What has changed since June 25?
CMI was under accumulation then and climbed more than 10% in the next few days from $89.82 on June 25 to as high as $100.21 on July 3.
On Tuesday, CMI closed at $86.89; even though price wise, the stock has not significantly declined since our last analysis, the pullback might not be done yet especially if this entire earnings season reeks of similar disappointment.
CMI's actual quarterly results are not out yet, but assuming a 10% deduction in the 2012 estimated EPS, the estimated 2012 EPS should be $9.36 instead of previously estimated $10.40; this revised estimate is just little bit higher than CMI's 2011 actual EPS of $9.06.
The target price for 2012 should be around $112 considering 12 times earnings.
So what should investors really do? Here are some options:
I am reiterating the alternatives (and adding a new one) discussed in the previous article.
- If you have a short position on CMI, hold for the near term but keep a watchful eye and be ready to cover. Now that the bad news are out, be careful about any positive comments coming on or after earnings day.
- If you are long CMI, do not sell at a loss. Be patient, earn your modest $2.00 annual dividend yield in the meantime. Do not panic. If you are nervous, buy protective puts.

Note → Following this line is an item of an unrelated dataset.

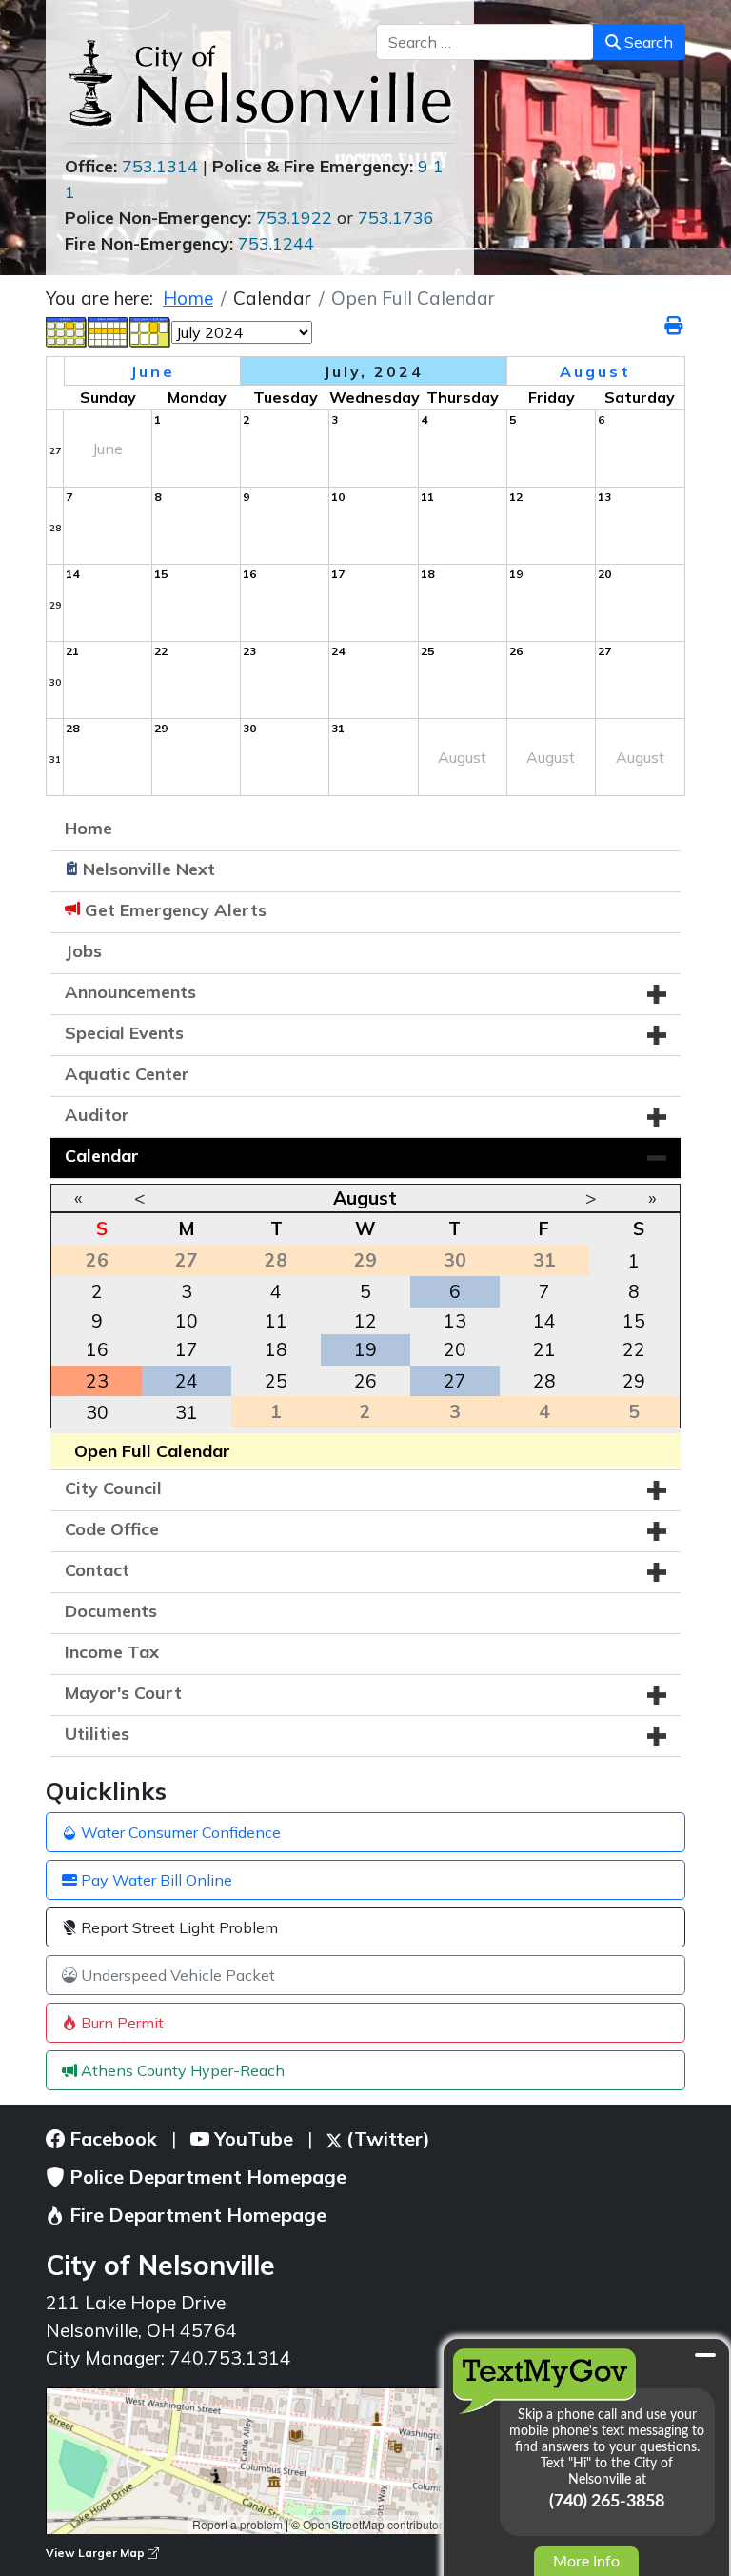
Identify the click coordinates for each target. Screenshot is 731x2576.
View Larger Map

- If you want to go long, wait for that pullback and then buy on dips. Then, be patient.
As said above, the pullback may not be done yet. One must be a bit nervous considering that starting this Friday, we will start seeing a load of earnings form this market's another battered sector - Financials. If you are still positive, maybe nibble a bit at this price, but do not bite.
- If you want to short this stock, this may appear to be the right time, but be careful.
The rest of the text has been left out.